Background and purpose: Cells proliferate continuously in the adult mammalian brain, and in rodents, cell genesis is affected by housing conditions and brain injury. Increase in neurogenesis after brain ischemia has been postulated to be linked to functional recovery after stroke. Housing rodents in an enriched environment improves motor function after stroke injury. We have investigated whether changes in cell genesis can explain the beneficial effects of an enriched environment.
Methods: Intact mice and mice subjected to transient occlusion of the middle cerebral artery were exposed to an enriched environment for 1 month. Bromodeoxyuridine was injected daily to label proliferating cells during the first postischemic week. Newborn cells were analyzed immunohistochemically after 4 weeks.

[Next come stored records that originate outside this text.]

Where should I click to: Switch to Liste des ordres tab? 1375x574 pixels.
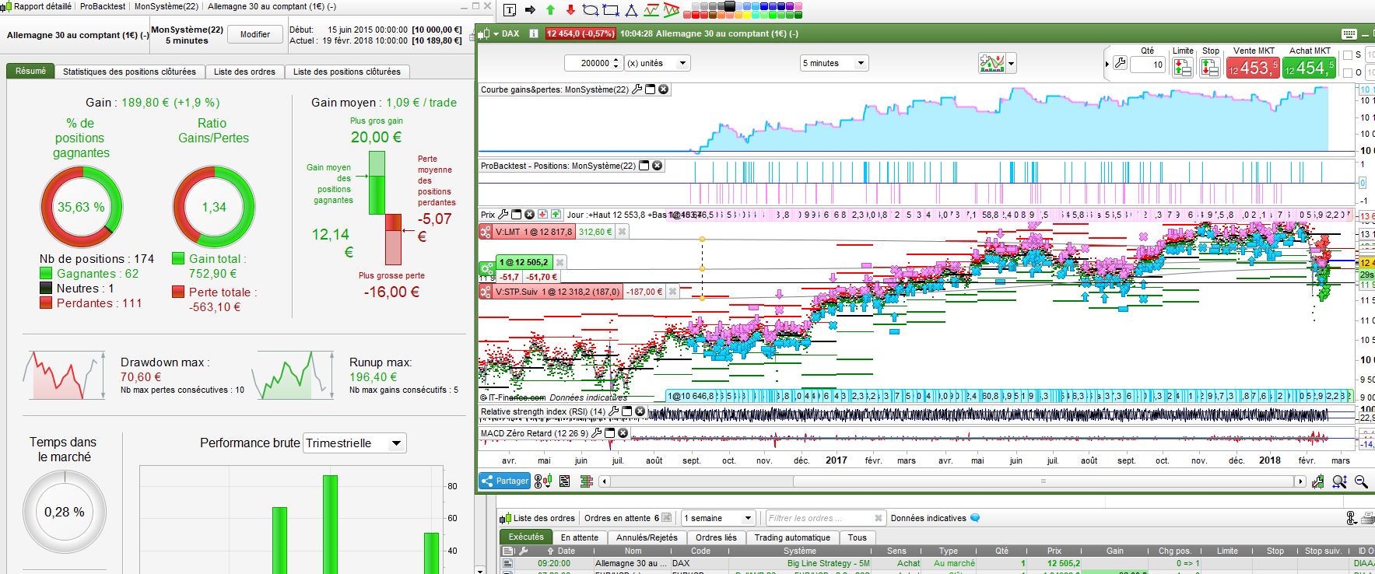point(244,72)
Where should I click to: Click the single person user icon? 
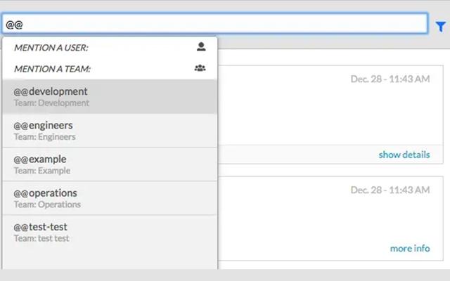(x=201, y=47)
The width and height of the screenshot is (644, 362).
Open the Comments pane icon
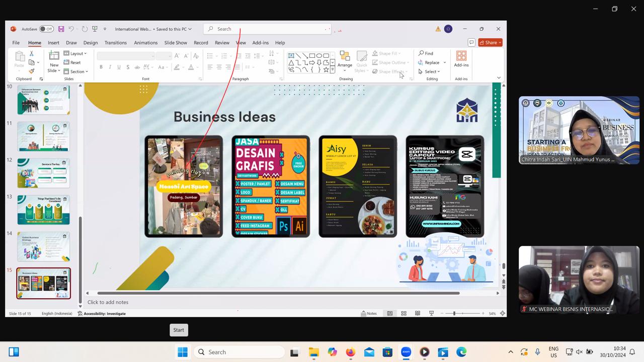click(x=471, y=43)
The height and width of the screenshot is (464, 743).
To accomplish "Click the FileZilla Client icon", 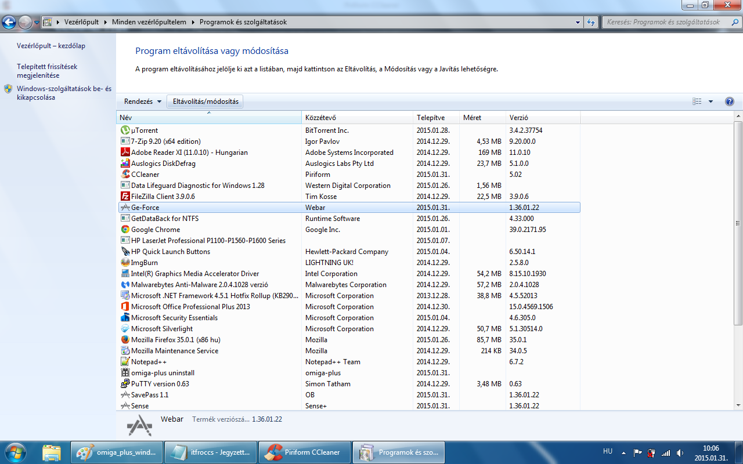I will [x=125, y=197].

Results: The enriched environment increased neurogenesis in the dentate gyrus in both intact and stroke-injured animals. An increased number of newborn cells was found in the subventricular zone of stroke-injured mice, but not in injured mice exposed to an enriched environment. Also, the number of newborn astrocytes (BrdU+/S-100beta+ cells), neuroblasts (dcx+ cells), and reactive astrocytes (vimentin mRNA) in the striatum ipsilateral to the ischemic injury was markedly attenuated and new adult neurons (BrdU+/NeuN+) were not found. The enriched environment did not affect infarct size or mortality.
Conclusions: An enriched environment after experimental stroke increased neurogenesis in the hippocampus, whereas there was a decreased cell genesis and migration of neuroblasts and newborn astrocytes in the striatum.